There is an extra complication from evaluating the logical and operation inside filter()
. In R, TRUE & NA
returns NA
, but FALSE & NA
returns FALSE
. This is because R treats NA
as ‘unknown’ in logical operations. TRUE
and unknown is unknown since the result depends on the unknown thing. But FALSE
and unknown is FALSE
, because regardless of whether the unknown thing is TRUE
or FALSE
, the result will be FALSE
.
So what happens when we apply our filter when some rows are missing daughter
? It’s easier to see with an example.

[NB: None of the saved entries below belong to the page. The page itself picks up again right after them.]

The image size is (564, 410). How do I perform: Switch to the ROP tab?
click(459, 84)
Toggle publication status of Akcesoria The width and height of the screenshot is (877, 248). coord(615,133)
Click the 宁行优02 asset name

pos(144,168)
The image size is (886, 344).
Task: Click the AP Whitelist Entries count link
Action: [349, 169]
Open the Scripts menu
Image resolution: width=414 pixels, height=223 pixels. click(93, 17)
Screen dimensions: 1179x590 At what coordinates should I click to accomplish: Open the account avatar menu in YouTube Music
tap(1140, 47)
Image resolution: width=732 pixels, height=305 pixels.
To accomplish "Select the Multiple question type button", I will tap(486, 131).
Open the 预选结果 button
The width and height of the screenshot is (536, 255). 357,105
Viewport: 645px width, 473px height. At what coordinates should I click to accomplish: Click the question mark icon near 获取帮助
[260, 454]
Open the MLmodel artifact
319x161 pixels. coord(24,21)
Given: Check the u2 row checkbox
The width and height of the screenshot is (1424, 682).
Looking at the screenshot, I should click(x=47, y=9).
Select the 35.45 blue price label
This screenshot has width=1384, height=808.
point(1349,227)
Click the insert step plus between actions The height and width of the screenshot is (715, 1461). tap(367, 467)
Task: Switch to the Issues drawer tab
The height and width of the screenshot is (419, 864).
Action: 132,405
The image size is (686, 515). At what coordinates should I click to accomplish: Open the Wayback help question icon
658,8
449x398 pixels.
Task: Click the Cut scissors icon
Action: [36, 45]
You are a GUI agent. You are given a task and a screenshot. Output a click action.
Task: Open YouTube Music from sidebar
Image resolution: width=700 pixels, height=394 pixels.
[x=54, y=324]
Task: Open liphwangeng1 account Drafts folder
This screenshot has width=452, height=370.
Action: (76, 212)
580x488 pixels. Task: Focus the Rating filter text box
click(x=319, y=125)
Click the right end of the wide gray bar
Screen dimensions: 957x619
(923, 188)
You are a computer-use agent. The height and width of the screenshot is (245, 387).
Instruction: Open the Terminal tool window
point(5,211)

Let’s say our data is this:
name | daughter |
---|---|
John | Jenny |
John | Mary |
John | |
Peter | Jenny |
Peter | Alice |
Peter |
When we run the filter as above, we get:
name | daughter |
---|---|
John | Mary |
Peter | Jenny |
Peter | Alice |
Peter |
The John / NA
row has been omitted, because for this row, the test !((name == "John") & (daughter == "Jenny"))
returns NA
. However, the Peter / NA
row has been included. This is because although daughter == "Jenny"
returns NA
for this row, name == "John"
returns FALSE
, and for the reason explained above, !(FALSE & NA)
evaluates as TRUE
.
The moral of the story is, be careful with negative filtering! One way to fix the above example is to explicitly check for possible NA values:
df |> filter(!((name == "John") & (daughter == "Jenny") & !is.na(daughter)))
This works because if daughter
is missing, !is.na(daughter)
will return FALSE
, and as above this will cause the logical and expression to return FALSE
rather than NA
.